Another good way to experience the city is to sign up for Essen 1887 — a mixed reality time travel programme. I walk through the city centre donning mixed-reality glasses and bluetooth headphones. Unlike virtual technology glasses, with the latest mixed-reality technology — namely Nreal light glasses, one maintains an awareness of one’s surroundings, while experiencing virtual reality. Digital markers are set at various locations in the city centre to which the glasses react. Houses, carriages, animals, buildings and people appear in period costumes. The people appear as volumetric holograms, which means that you can view them from all angles, as they speak to you.
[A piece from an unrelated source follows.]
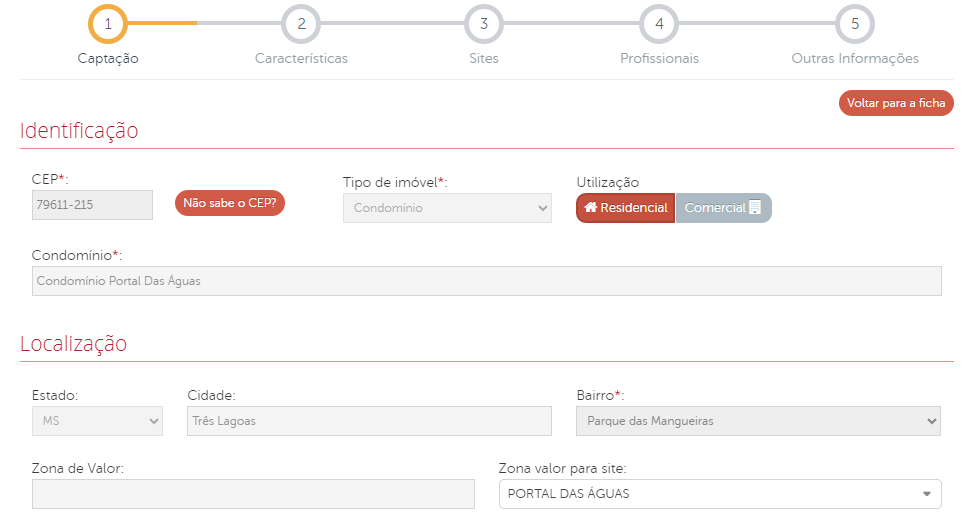Image resolution: width=966 pixels, height=526 pixels.
Task: Jump to step 4 Profissionais circle
Action: coord(659,24)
The fact that I’m in the middle of the city without losing my bearings or sight of the surroundings, makes this experience unique. During this virtual walking tour, I’m once more reminded of the fact that it was the industrial magnate Alfred Krupp’s steel factory that morphed the fortunes of the city of Essen. To learn more about the Krupp’s, I take a 12-minute drive from the city centre to Krupp’s family home, the Villa Hugel. Built in size XXL, 269 rooms meet a 280-hectare park dotted with sculptures.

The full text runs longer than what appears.